Tuesday, 13 December 2011

NNPC can’t account for 65,000 barrels of oil daily

The Nigeria National Petroleum Corporation, NNPC, yesterday failed to give account of 65,000 barrels of crude oil out of the 445,000 barrels of crude allocated to it daily for domestic consumption.

Making the first public account of the utilization of its domestic allocation at the Senate public hearing on the management of the fuel subsidy regime of the Federal Government, the corporation’s officials also disclosed that 20% of the cost of imported fuel represented the component associated with importation.

Nigeria’s brent crude was selling at $97.89 yesterday translating to a daily $6.362 million or N939 million daily that cannot be accounted for.

The Group Managing Director of the NNPC Mr. Austion Oniwon led senior officials of the corporation to the Senate hearing presided over by Senator Magnus Abe, Chairman of the Senate committee on Petroleum, Downstream.
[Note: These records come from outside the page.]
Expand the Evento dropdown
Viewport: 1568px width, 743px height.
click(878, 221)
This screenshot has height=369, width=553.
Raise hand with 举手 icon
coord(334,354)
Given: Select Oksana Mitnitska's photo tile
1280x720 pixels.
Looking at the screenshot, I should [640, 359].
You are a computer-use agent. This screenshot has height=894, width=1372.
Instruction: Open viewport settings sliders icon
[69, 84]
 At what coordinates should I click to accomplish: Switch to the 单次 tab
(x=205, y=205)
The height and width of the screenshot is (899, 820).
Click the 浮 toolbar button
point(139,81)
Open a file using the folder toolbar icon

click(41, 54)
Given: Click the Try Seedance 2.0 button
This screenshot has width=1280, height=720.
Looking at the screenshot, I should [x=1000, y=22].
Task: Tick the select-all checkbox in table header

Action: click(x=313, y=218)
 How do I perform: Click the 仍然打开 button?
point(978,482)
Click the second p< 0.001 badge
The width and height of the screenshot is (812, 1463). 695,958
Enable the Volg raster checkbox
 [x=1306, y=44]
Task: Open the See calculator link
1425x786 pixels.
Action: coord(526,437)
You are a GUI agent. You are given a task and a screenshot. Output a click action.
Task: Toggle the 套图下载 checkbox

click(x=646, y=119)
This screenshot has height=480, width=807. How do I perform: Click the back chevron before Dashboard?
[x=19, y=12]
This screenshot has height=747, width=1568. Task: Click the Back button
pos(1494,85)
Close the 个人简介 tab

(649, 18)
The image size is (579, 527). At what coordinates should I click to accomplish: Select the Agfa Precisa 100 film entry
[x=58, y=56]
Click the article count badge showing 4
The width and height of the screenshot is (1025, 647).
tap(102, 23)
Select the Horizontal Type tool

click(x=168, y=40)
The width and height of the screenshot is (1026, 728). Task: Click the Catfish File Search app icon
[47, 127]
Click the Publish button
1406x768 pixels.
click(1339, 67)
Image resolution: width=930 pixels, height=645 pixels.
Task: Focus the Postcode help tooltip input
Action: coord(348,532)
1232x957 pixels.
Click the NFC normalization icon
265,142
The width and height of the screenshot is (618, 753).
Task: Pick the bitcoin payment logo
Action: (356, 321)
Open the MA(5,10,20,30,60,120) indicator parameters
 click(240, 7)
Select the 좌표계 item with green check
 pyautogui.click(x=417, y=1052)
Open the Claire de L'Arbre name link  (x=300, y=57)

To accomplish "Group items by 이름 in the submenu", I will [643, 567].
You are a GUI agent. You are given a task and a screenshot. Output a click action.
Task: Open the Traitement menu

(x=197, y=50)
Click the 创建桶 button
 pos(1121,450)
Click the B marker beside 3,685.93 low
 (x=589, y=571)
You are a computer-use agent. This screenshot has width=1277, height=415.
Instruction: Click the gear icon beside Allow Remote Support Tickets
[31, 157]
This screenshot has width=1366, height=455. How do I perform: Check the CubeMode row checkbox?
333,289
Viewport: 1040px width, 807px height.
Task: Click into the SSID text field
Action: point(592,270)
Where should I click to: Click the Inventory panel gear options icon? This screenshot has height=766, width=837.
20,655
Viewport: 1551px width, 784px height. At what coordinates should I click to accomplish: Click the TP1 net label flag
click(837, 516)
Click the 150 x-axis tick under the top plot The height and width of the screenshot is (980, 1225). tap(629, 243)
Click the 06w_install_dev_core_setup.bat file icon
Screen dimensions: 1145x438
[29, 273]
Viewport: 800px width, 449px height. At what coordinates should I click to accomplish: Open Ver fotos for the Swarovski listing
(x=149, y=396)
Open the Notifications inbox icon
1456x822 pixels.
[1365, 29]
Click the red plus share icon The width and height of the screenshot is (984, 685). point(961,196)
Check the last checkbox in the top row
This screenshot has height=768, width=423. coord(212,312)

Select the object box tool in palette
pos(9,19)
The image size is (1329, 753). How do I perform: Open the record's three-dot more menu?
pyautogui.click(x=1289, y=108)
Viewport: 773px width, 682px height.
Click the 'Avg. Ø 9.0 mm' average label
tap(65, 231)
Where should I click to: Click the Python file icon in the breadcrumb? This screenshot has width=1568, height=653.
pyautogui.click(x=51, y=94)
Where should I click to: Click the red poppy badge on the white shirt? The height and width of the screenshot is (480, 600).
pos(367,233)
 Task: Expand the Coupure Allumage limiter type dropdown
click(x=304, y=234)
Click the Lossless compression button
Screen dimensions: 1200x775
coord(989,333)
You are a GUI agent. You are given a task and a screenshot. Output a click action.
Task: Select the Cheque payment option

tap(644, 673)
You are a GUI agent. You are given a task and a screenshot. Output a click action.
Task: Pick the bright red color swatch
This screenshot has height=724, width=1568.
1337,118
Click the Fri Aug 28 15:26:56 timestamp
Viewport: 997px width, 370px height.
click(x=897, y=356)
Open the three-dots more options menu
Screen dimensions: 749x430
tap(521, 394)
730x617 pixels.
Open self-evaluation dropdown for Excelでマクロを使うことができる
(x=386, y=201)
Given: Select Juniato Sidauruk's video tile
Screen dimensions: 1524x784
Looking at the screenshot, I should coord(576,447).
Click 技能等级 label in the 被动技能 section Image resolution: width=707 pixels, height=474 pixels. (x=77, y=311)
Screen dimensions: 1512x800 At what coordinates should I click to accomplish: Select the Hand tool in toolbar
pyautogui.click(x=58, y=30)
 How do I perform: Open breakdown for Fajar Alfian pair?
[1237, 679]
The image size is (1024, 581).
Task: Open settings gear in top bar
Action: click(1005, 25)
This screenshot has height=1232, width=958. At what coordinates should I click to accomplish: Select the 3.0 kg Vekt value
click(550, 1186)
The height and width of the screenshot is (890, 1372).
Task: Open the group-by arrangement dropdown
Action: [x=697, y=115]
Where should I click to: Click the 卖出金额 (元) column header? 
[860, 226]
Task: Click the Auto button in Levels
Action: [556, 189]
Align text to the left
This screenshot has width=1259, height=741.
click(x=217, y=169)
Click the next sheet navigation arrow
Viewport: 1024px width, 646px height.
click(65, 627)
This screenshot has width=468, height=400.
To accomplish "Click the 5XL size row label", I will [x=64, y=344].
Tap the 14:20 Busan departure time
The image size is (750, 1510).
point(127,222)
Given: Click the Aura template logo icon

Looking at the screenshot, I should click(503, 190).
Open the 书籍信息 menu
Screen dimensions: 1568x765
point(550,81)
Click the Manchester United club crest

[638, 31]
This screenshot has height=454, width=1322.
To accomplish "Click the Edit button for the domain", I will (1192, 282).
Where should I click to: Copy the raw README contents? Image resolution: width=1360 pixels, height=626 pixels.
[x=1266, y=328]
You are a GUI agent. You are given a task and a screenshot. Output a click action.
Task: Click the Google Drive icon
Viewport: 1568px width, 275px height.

Giving a breakdown of the utilization of the 445,000 barrels of oil allocated to the NNPC for utilization by the local refineries, Mr. Oniwon disclosed that the corporation sells 65,000 barrels of the allocation to a foreign oil company and another 65,000 barrels of the lot is refined by Societe Ivoirienne De Refinnage in Cote Di’ Voire. He, however, claimed ignorance of the 65,000 barrels sold daily.

Oniwon while giving the breakdown of the management of its daily crude allocation told the committee that only 170,000 barrels of the daily allocation were refined locally.

He said, “Warri refines 80,000 barrels; Port Harcourt, 90,000 barrels, while Kaduna refinery is shut down due to the problems with the pipelines.”

He also told the committee that the NNPC swapped 60,000 barrels per day of its daily allocation for refined products to a United Kingdom based company called Trafigura, while another 90,000 barrels per day was allocated in another round of swapping to Duke Oil, a subsidiary of NNPC.

On the retail price of crude, he told the committee that the corporation before 2003 was buying crude oil locally at a reduced price, paying between $9.50 and $22 per barrel between 1999 and 2003, but a change of policy has led the NNPC to be buying crude at international oil market price.
Subsidy has been abused — Oniwon

 Mr. Oniwon also revealed to the committee that subsidy has been abused at all levels saying, “Whether at the crude level or at the product level, subsidy was subject to abuse, phasing it out completely was the way forward.”

Also making presentation to the committee, the Executive Secretary of the Petroleum Products Pricing Regulatory Agency, PPPRA Mr. Reginald Elijah, declined responsibility for providing security at the tank farms where imported products were stored even after paying subsidies on the products.

Mr. Elijah was responding to concern by members of the committee that the products for which subsidies had been paid had been left in the hands of the beneficiaries as he argued that it was not within the purview of the PPPRA to provide security at the tank farms.

 On the rationale for the computation of the components of the subsidy, he noted that there were various charges, as well as the actual price of crude in the international market.

According to Elijah, the price of crude accounted for 80 per cent of what becomes the cost of the pump price of PMS, adding that the 20 per cent represented charges ranging from storage, finance, admin, freight and distribution elements.

Chairman of the Committee, Senator Magnus Abe queried the management of subsidy on diesel (automated gas oil, AGO) and kerosene describing it as sham by oil companies.

He said, “I do not understand what talk about deregulation because what we have in this country is for oil companies to come together and connive to import AGO and sell to the public. Clearly what is happening in the market is not deregulation it is price fixing.”